Created on: July 09, 2009

The tattered hammock held the old crone's form. Her weather wizened face, now in her late nineties had seen a world come to its apex, and then fall without grace.

She sat on it cross wise, watching the children play sword fighting with sticks of oak from the local trees. The hilts of which were cross-members held tight not with nails, but with hand spun fibers. Skills long dormant, relearned.

When the children became to get tired, they traipsed up to their grandmother. She set out a few cut-up apples and some hand made biscuits.

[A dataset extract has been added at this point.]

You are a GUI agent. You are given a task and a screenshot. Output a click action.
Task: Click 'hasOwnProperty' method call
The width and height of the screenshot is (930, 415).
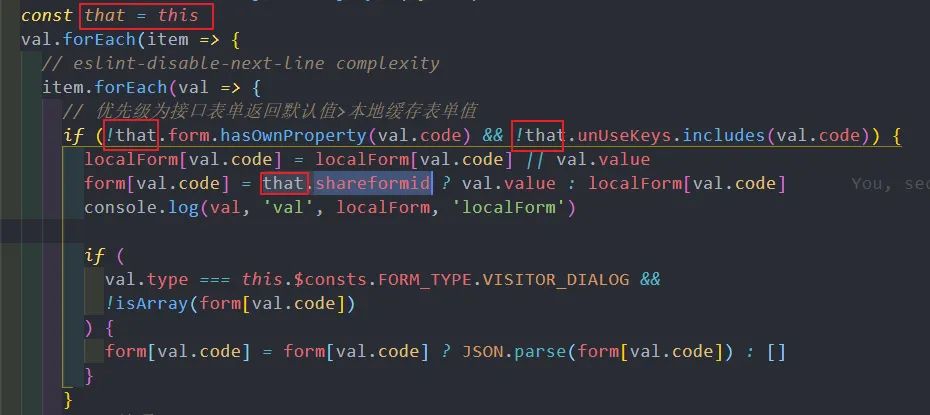(x=294, y=136)
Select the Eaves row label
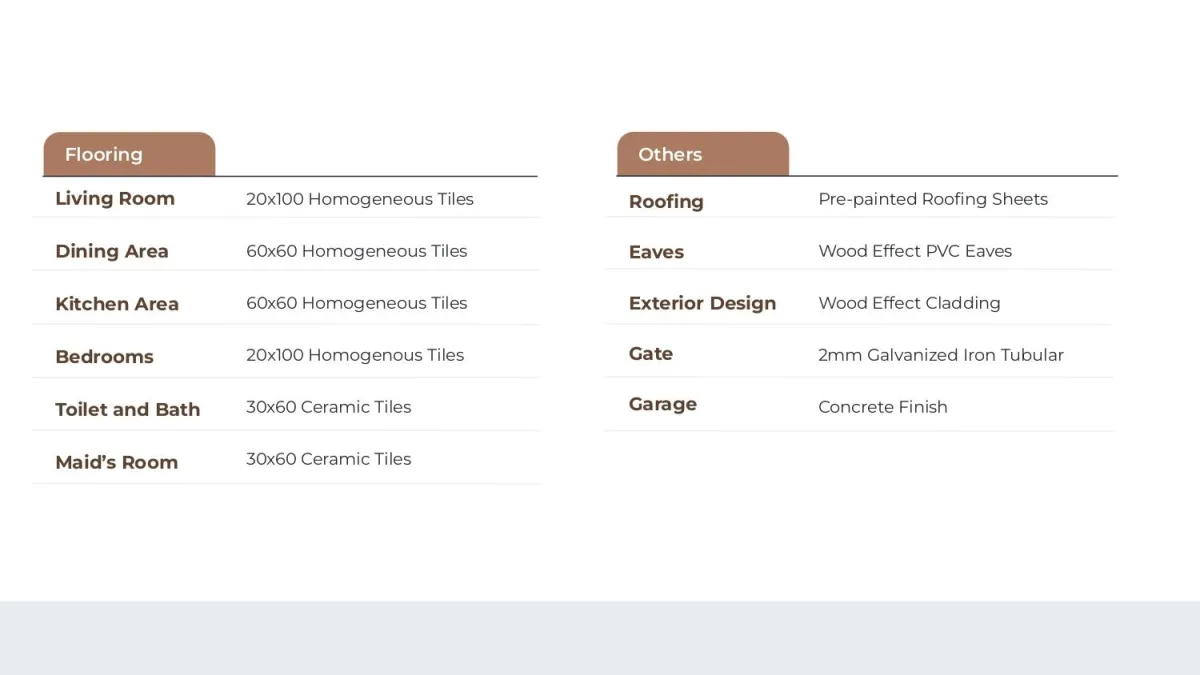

Both the boy and the girl yawned. They were six and seven respectively, brother and sister. The boy's name was Jaden, the Girl's May. They were the youngest of her seven grandchildren.

Jaden yawned.

"Getting tired?" Grandmother Peabody said.

Jaden shook his head left and right defiantly, and then May yawned. Grandmother Peabody yawned as well.

"Children, your old grandma is pretty tired, and is thinking she wants a little nap. Why don't you come up here and have a little rest. You don't have to sleep, but a little rest and then you can go back to playing. I'll even tell you a story."

Both children leapt upon her as she lay down, fluffing up the duck down pillows. The breeze swept through them, and she concluded that perhaps the things that happened were for the better.

"Now what story would you like to hear, little ones?" She asked, already knowing the answer.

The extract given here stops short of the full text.